More than Retail Price

A study released in 2016 by Deloitte, the Food Marketing Insti­tute, and the Grocery Manufacturers Association shows that more than half of Americans surveyed weigh “evolving driv­ers” in their purchasing decisions—health and wellness, safety, social impact experience, and transparency—in addition to the traditional drivers of taste, price, and convenience.

“Price is always going to be important; so is quality. But what we’re seeing here is a shift from value to values,” says Tom Compernolle, principal in the retail practice at Deloitte Consulting. “Some chains have hired registered dietitians to provide food and nutrition information. Others have showed innovation in their organic private-label programs. Even dollar stores and other small-store formats use signage to drive home environmental and health and wellness messaging.”

Jack Ringquist, global leader of consumer products at Deloitte, says today’s supermarket shoppers behave differently than even 3 years ago—and their preferences are becoming more fragmented than the food industry may have anticipated. “At one time health and wellness might have been considered outlying values,” he says, but “that’s no longer true. Technology has made information so pervasive that shoppers are making more informed choices about the foods they eat.”

Viewpoints differ when the conversation turns to Millen- nials, and the changes this cohort are likely to spur in the chan­nel. Still, whether folks argue that they’ll abandon traditional supermarkets or drag them kicking and screaming into the next decade, there remain a few truisms. Millennials do not have a reputation for loading up their pantry; they’re more inclined to think about what they’re going to eat when they get hungry. The idea of three traditional meals a day doesn’t mesh with their lifestyle; sometimes a protein bar is just right for breakfast, and on other days it’s perfect for dinner.

“Millennials don’t bring a lot of preconceived notions about foods and meals to the table,” says Phil Lempert, food industry analyst. “They like the idea of buying meats at a butcher shop. They are passionate about food but short on time, so home delivery and meal kits suit them fine. They’re changing the dynamics of food retailing because they’re not encumbered by all the reasons why they can’t” do things differently.
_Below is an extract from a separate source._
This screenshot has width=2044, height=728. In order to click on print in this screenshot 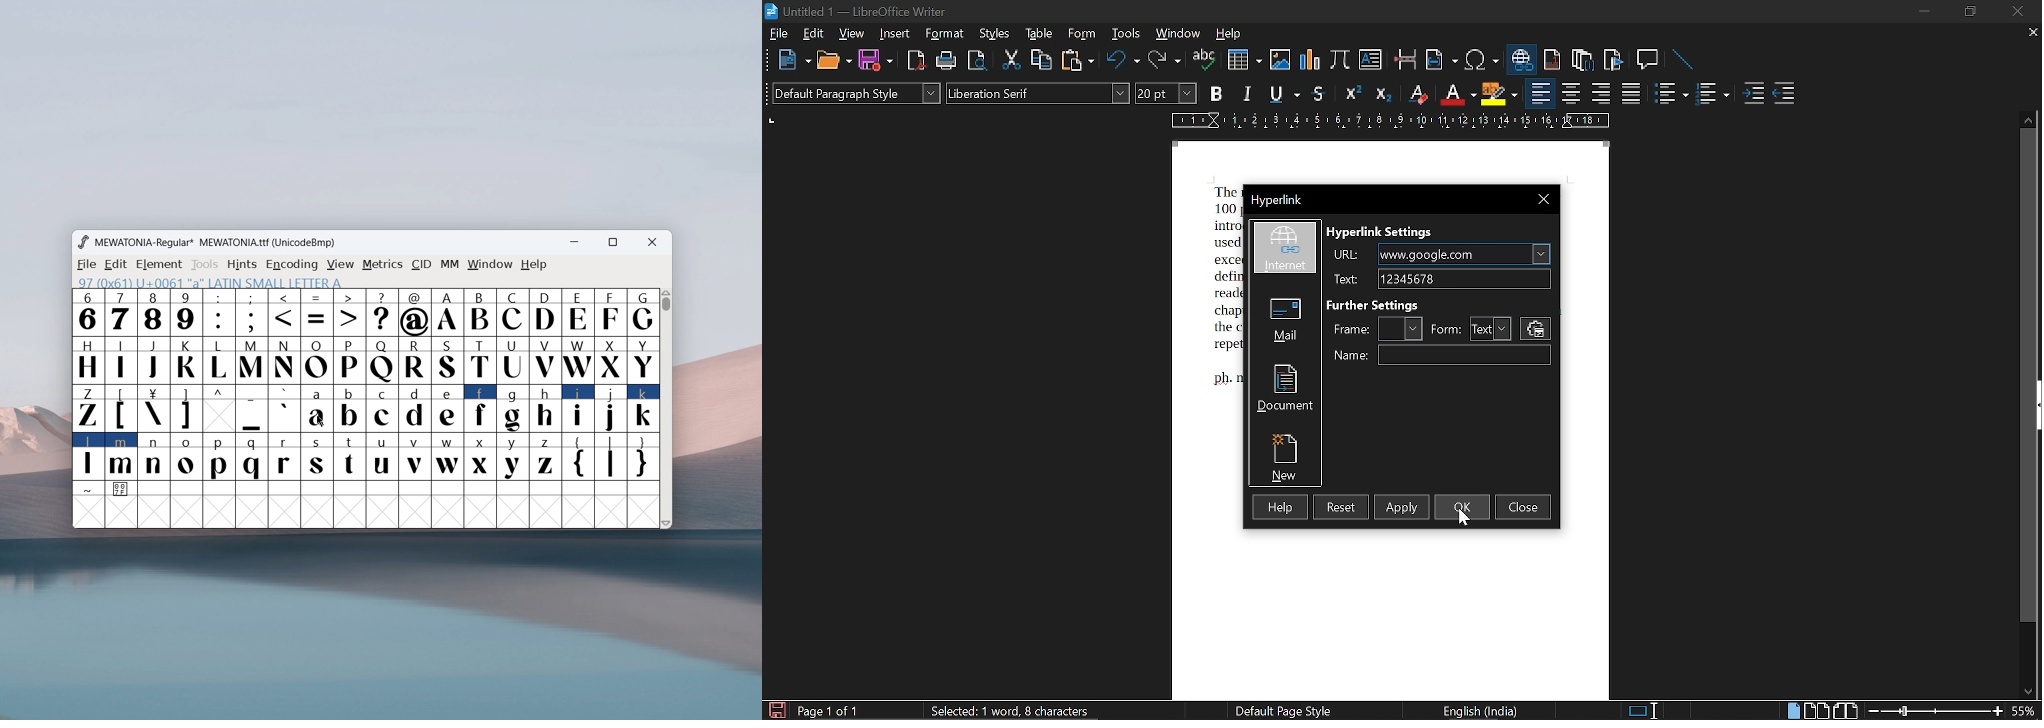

“The reinvention happening in this space is being driven by the consumer[s]. They’ve pushed the traditional supermarket operators to ask themselves, ‘How can I be iconic and differ­ent?”’ says Farla Efros, president of HRC Advisory, Hilco’s global retail advisory practice. “Consumers are … time-starved, they like online ordering, they prefer to pick [food] up at the store on the way home from wherever. It’s up to the traditional supermarkets to figure out how to make that happen.”

Prosper Insight and Analytics’ consumer research consis­tently shows that customers choose to shop at certain super­markets based on a handful of qualities: In order of importance, they are price, location, selection, quality, and fresh produce. Price is cited by 73 percent of shoppers, location by 70 per­cent. “Keep in mind that while new concepts and formats are springing up, nearly 20 percent of shoppers make Walmart their top choice for groceries—and price is the main driver,” says Phil Rist, principal and executive vice-president of strategy at Prosper. “At other stores, loyalty cards, fuel/gas rewards, and coupons could be significant drivers. The takeaway is really the need for marketers to understand what’s important to their cus­tomers—and what’s not—and to use that to carve their niche.” Because price is important to many shoppers, value super­markets such as Aldi can expect growth rates 55 percent higher than for premium chains and 228 percent higher than main­stream supermarkets.